I'm young and i want to heal myself so that one day i can be in a healthy and mutually respectful relationship with somebody amazing. If i damage myself anymore i don't think that will be possible.

 

@alcide

 

Getting the courage to leave was definitely a long, drawn out process. The first step was to recognize that i was in an abusive relationship because prior to that i had no idea what was happening. I toned it down to a simple temper problem, but i realise that i was in denial.

 

I would say talking to my friends helped but it didn't because no matter how many times people told me i was not in a normal relationship and that i should get out before its too late to heal, i wasn't ready to let go.

 

After realising i was in an abusive relationship, i won't lie - i tried to reach out to my boyfriend and i begged and pleaded for him to understand what he was doing and to get help.
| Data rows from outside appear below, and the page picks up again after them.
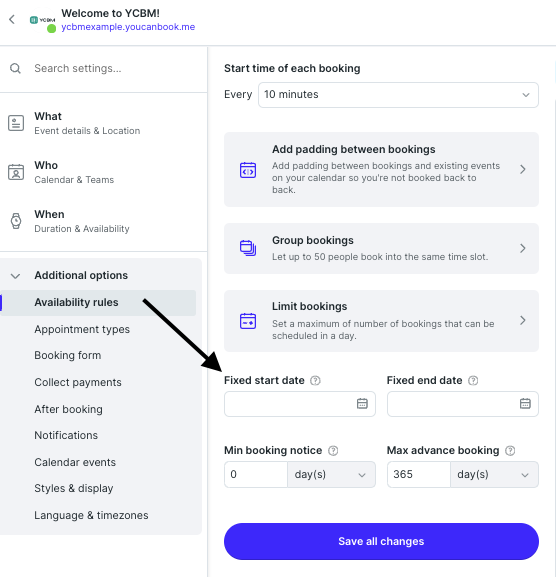Viewport: 556px width, 577px height.
Task: Open calendar picker for Fixed start date
Action: [362, 404]
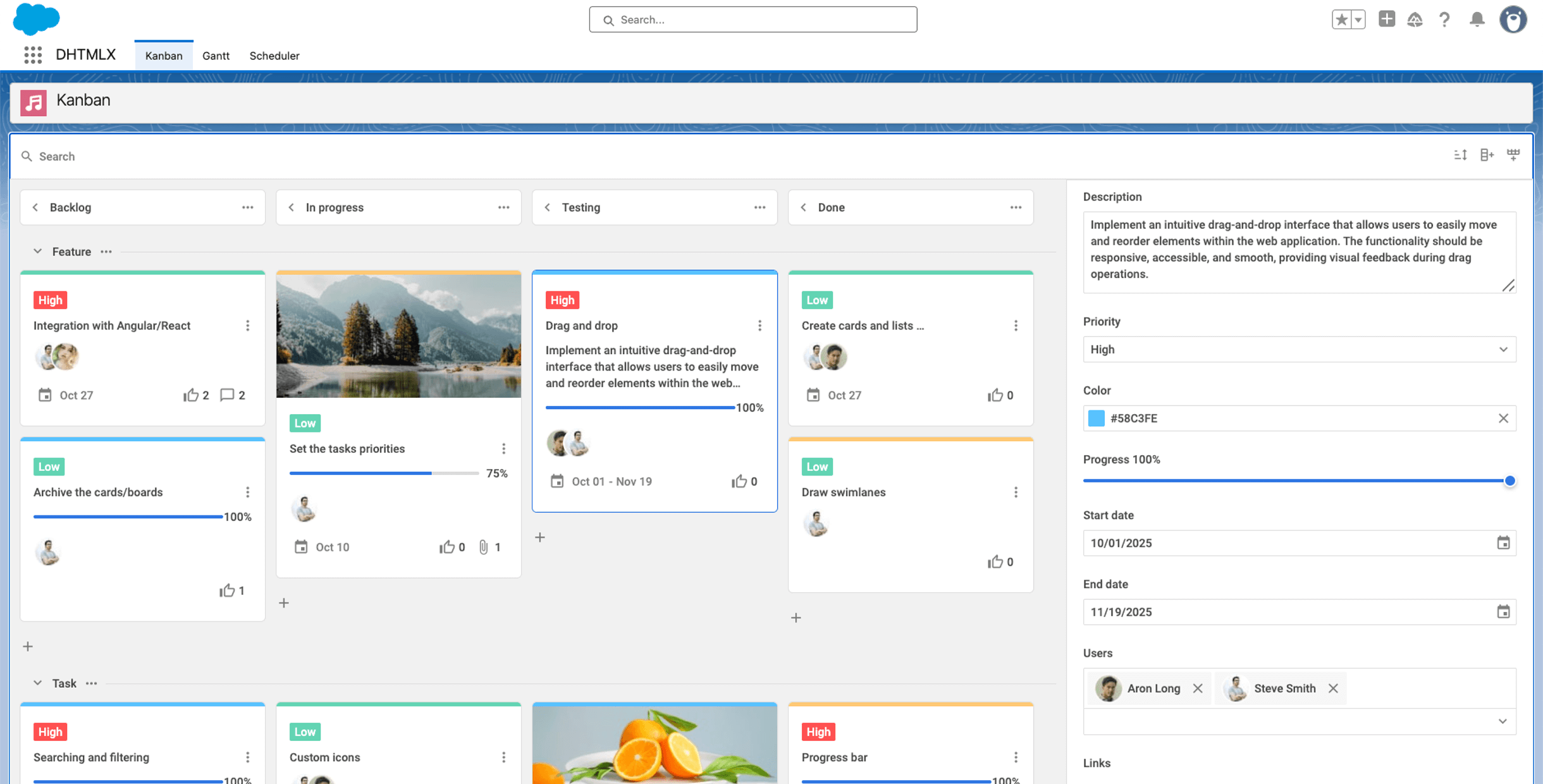Click the add row icon
Viewport: 1543px width, 784px height.
tap(1513, 155)
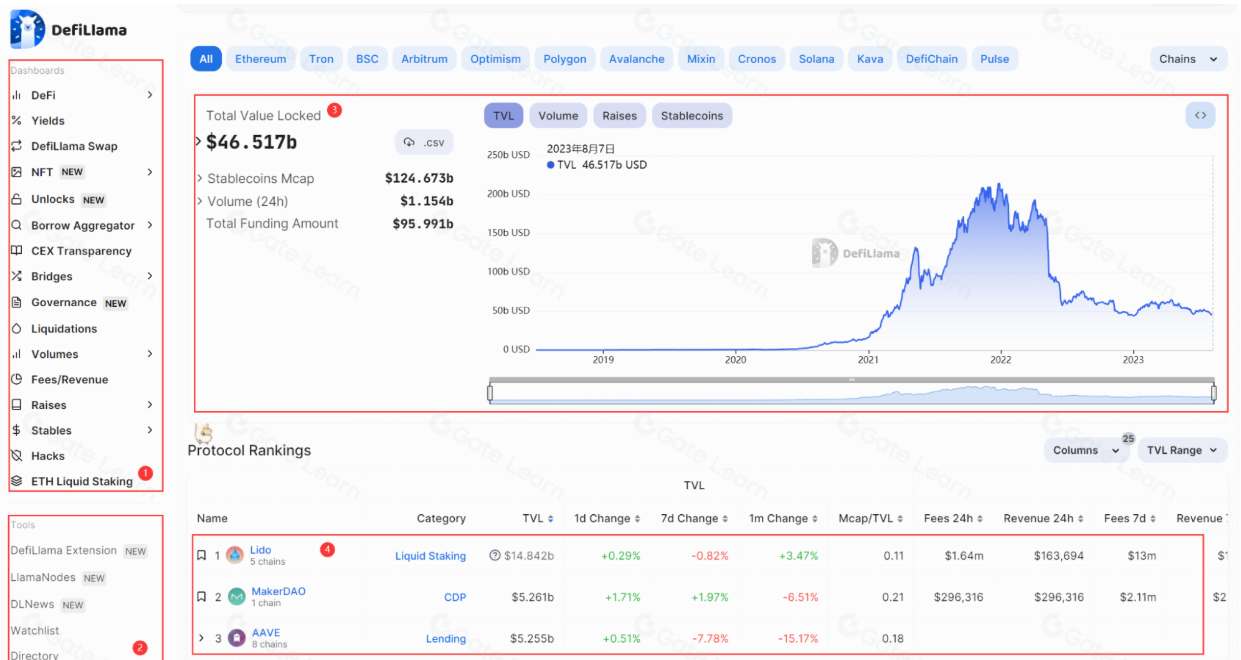Click the left handle of chart range slider
Viewport: 1241px width, 660px height.
tap(490, 393)
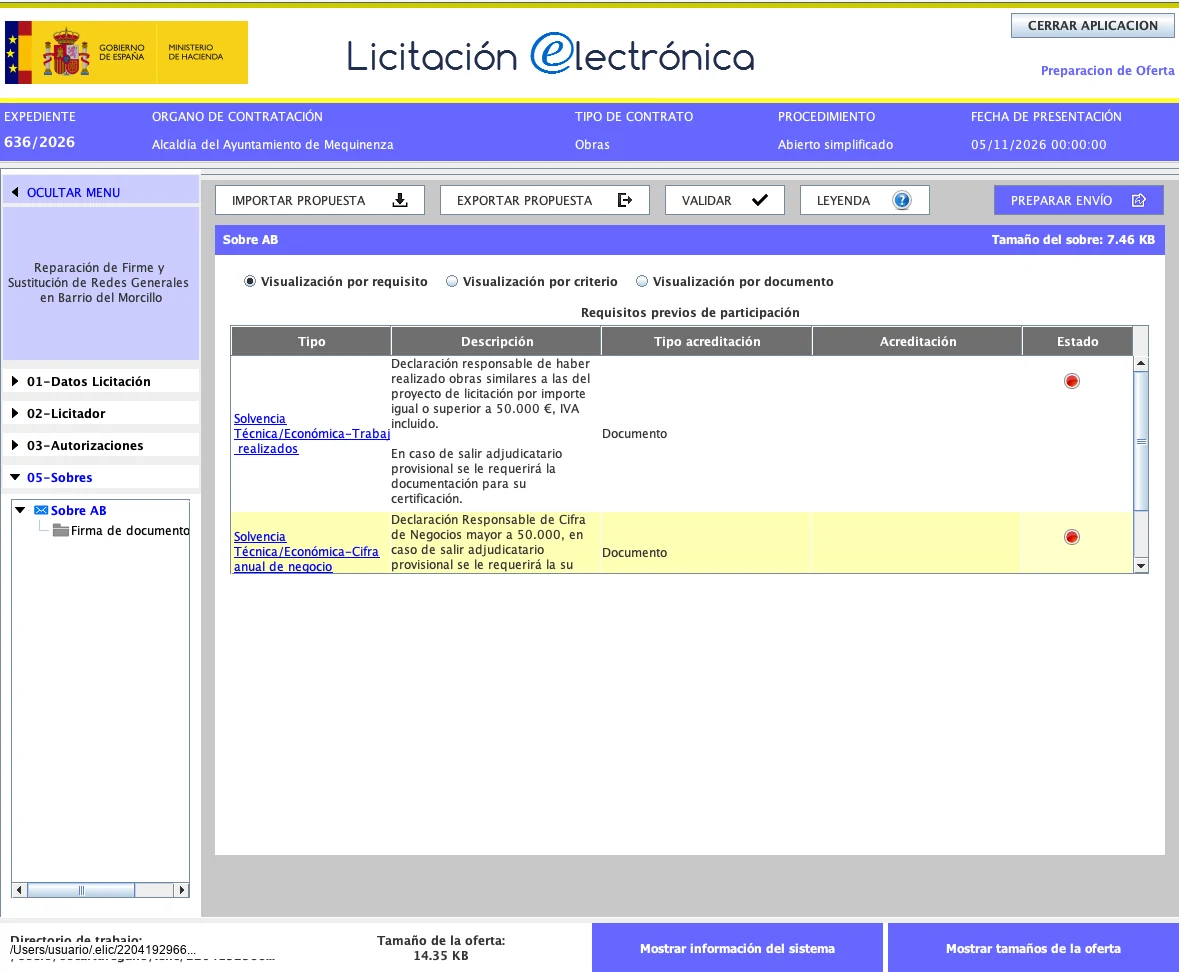Click the share icon on Preparar Envío
Viewport: 1179px width, 972px height.
[1138, 200]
While he acknowledged this from time to time, his actions proved otherwise. He would go through phases of being good to me and then revert back to his abusive personality.

 

The key factor here was that i began to emotionally detach myself from the relationship. I started to think only about all the negative things that my boyfriend would say and do to me, and ignore the crumbs of positive he would throw me from time to time. After a while i conditioned my thought process so much and withdrew my feelings to the point where i couldn't even return the words "i love you" to my boyfriend when he would say them to me. and the simple truth is because i wasn't sure i did love him anymore. The person i fell in love with was long gone and would never return and i began to come to this realisation as time passed.

 

While this was a process which i had to control myself, i was still holding onto the relationship simply out of loneliness and doubt that i could build a life for myself after the relationship ended. Then i began to imagine the future and what it would hold. More fights, severely escalating abuse and me time and time again ending up hurt, and regardless of my partner, alone.

 

I did have a breaking point however. This was fairly recent. I had had a really awful day where i was feeling terrible about myself and where my life was going. it seemed like nothing was going right. I phoned my boyfriend for comfort, but all he cared about was having dinner. He eventually called me back over an hour later and didn't bother to ask why i was so down. Eventually we had a huge fight, where he began belittling me and saying this to me like i was a worthless piece of trash..etc etc. he said alot of worse things but i won't go into it. It was a typical abusive argument. To top it all off he mocked me when i began to cry and blamed me for his outburtst - saying if i hadn't been in such a bad mood he wouldn't have to give me back some of my attitude. He even told me he didn't care if i died, knowing full well that i have suicidal tendencies. This sent me over the edge and i just realised that the one person i was holding onto out of loneliness was also the one person in my life who would make me feel the worst in my time of need. I hung up on him and i haven't spoken to him since.

 

While this is very recent, i want to take back control of my life and stay away from him. While i doubt he will contact me anytime soon, if he ever does again i will simply ignore him. I can't afford to let him back into my life for the sake of my emotional well-being and my future.

 

I know this has been along reply, but i hope that if you are in a similar situation some of my words may help you to understand how i gathered the strength to leave. I know it's not going to be easy and there will be days where i want nothing more than to curl up next to my ex - but on these days i will just remind myself how he choked me once. Everytime i think of something good, i will counteract it with a bad act. I know everybody has their own process, but becoming emotionally detached really helped me. It's not easy, but you would be surprised at what you can train your mind to do.

 

I am a young, attractive woman and i have my whole life ahead of me and i don't want to waste one more second of my time with somebody who has caused me depression, anxiety and unhappiness. Please trust your instincts. Everytime you are turning away from what is meant to be, you will feel it in your gut. I did for two years, yet i held on and as a result i am an emotional mess.